◆ BRIEF: All that should come back is the lines of the data below from the one containing "ウィルステージの賃貸管理 (47, 315)" to the one containing "大家様へ (19, 1183)", inclusive, exactly as they stand.

::: INFORMATION GIVEN

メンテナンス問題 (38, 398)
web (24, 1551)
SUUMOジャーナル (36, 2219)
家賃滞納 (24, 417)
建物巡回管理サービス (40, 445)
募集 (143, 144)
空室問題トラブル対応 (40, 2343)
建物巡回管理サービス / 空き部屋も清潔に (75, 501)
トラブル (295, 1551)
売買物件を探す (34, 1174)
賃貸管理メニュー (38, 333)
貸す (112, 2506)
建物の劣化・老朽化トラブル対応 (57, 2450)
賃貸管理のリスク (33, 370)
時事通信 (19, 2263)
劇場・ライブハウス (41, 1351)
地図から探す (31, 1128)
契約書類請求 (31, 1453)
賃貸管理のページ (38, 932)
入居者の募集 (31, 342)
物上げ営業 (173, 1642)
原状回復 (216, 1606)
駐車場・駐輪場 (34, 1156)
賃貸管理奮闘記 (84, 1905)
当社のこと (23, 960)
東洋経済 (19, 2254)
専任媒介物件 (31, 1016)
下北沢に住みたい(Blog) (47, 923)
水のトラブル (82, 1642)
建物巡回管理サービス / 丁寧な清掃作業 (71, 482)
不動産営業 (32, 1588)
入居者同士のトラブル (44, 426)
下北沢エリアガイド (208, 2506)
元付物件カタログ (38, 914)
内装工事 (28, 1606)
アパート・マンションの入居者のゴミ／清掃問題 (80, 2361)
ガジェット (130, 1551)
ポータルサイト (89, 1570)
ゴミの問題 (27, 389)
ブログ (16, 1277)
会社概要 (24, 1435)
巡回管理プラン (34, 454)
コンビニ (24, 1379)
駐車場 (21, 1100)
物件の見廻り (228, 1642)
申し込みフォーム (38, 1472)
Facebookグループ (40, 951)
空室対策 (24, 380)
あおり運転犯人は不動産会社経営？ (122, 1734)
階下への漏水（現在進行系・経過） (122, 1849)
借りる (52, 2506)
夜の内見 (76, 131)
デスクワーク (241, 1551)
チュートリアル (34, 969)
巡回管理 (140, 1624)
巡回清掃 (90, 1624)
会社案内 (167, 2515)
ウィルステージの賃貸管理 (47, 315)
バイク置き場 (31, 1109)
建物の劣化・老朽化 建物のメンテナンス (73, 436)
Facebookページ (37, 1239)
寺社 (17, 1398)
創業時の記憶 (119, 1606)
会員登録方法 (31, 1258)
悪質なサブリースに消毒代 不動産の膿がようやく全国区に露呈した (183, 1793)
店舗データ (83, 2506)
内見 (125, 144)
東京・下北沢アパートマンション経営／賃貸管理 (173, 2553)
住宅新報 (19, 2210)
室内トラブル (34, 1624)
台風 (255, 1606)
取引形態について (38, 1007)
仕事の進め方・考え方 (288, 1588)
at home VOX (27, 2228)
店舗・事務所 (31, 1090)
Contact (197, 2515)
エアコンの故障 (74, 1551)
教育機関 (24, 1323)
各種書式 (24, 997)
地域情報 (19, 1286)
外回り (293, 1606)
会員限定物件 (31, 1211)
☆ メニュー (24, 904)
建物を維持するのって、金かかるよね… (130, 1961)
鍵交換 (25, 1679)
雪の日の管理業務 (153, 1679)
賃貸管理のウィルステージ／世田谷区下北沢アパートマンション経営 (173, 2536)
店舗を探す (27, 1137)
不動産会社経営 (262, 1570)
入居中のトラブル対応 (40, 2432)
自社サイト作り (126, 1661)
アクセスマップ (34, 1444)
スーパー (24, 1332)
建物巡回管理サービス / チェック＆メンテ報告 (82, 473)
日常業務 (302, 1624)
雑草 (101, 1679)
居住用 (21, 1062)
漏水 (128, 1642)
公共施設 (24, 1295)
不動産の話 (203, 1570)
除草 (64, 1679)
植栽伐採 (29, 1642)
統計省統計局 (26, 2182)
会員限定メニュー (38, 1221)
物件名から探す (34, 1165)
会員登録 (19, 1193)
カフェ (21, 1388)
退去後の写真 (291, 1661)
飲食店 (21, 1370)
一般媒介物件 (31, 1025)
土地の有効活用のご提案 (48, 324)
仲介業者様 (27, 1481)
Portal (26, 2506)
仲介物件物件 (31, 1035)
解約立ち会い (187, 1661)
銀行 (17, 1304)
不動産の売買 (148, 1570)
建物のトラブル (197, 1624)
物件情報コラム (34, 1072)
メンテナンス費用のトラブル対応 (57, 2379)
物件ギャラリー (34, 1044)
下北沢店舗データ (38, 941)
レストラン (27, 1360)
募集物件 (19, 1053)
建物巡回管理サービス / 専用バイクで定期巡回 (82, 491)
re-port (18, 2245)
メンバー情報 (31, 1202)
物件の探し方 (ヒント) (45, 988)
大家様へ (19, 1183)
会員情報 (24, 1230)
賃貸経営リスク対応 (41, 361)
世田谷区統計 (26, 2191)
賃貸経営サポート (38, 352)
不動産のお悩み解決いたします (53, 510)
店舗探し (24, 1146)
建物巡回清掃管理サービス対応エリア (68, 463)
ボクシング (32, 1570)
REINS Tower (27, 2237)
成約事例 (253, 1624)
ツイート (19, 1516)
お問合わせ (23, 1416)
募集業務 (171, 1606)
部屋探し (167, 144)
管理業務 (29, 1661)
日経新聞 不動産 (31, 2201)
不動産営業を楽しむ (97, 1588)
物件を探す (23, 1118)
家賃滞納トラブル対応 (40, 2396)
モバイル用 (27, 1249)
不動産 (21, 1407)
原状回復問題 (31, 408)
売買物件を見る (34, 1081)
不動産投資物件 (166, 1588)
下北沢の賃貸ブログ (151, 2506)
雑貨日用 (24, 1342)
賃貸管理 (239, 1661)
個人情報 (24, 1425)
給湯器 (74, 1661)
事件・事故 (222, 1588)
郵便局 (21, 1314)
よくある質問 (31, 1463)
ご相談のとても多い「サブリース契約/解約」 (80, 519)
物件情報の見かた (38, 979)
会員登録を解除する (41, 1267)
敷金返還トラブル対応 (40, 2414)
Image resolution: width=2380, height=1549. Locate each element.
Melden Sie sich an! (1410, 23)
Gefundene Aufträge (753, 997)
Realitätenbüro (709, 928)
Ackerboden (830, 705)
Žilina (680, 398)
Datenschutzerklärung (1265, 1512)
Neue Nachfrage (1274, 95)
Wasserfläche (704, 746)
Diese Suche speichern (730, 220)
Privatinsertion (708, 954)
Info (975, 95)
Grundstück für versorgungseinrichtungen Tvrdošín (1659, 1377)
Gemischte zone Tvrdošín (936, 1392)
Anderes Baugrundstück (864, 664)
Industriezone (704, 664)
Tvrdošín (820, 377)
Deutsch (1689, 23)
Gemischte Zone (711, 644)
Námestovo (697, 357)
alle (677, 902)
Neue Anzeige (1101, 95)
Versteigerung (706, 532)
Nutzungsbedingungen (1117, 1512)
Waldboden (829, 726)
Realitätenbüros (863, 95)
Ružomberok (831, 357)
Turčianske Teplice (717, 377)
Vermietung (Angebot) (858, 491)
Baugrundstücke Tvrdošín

::::::

◆ RESULT OF THIS TASK:
ウィルステージの賃貸管理 (47, 315)
バイク置き場 (31, 1109)
建物の劣化・老朽化 建物のメンテナンス (73, 436)
Facebookページ (37, 1239)
寺社 (17, 1398)
創業時の記憶 (119, 1606)
会員登録方法 (31, 1258)
悪質なサブリースに消毒代 不動産の膿がようやく全国区に露呈した (183, 1793)
店舗データ (83, 2506)
内見 (125, 144)
東京・下北沢アパートマンション経営／賃貸管理 (173, 2553)
住宅新報 (19, 2210)
室内トラブル (34, 1624)
台風 (255, 1606)
取引形態について (38, 1007)
仕事の進め方・考え方 (288, 1588)
at home VOX (27, 2228)
店舗・事務所 (31, 1090)
Contact (197, 2515)
エアコンの故障 (74, 1551)
教育機関 (24, 1323)
各種書式 (24, 997)
地域情報 (19, 1286)
外回り (293, 1606)
会員限定物件 (31, 1211)
☆ メニュー (24, 904)
建物を維持するのって、金かかるよね… (130, 1961)
鍵交換 (25, 1679)
雪の日の管理業務 (153, 1679)
賃貸管理のウィルステージ／世田谷区下北沢アパートマンション経営 (173, 2536)
店舗を探す (27, 1137)
不動産会社経営 (262, 1570)
入居中のトラブル対応 (40, 2432)
自社サイト作り (126, 1661)
アクセスマップ (34, 1444)
スーパー (24, 1332)
建物巡回管理サービス / チェック＆メンテ報告 (82, 473)
日常業務 (302, 1624)
雑草 (101, 1679)
居住用 (21, 1062)
漏水 (128, 1642)
公共施設 (24, 1295)
不動産の話 (203, 1570)
除草 (64, 1679)
植栽伐採 (29, 1642)
統計省統計局 (26, 2182)
会員限定メニュー (38, 1221)
物件名から探す (34, 1165)
会員登録 (19, 1193)
カフェ (21, 1388)
退去後の写真 (291, 1661)
飲食店 (21, 1370)
一般媒介物件 (31, 1025)
土地の有効活用のご提案 (48, 324)
仲介業者様 (27, 1481)
Portal (26, 2506)
仲介物件物件 (31, 1035)
解約立ち会い (187, 1661)
銀行 (17, 1304)
不動産の売買 (148, 1570)
建物のトラブル (197, 1624)
物件情報コラム (34, 1072)
メンテナンス費用のトラブル対応 (57, 2379)
物件ギャラリー (34, 1044)
下北沢店舗データ (38, 941)
レストラン (27, 1360)
募集物件 (19, 1053)
建物巡回管理サービス / 専用バイクで定期巡回 (82, 491)
re-port (18, 2245)
メンバー情報 (31, 1202)
物件の探し方 (ヒント) (45, 988)
大家様へ (19, 1183)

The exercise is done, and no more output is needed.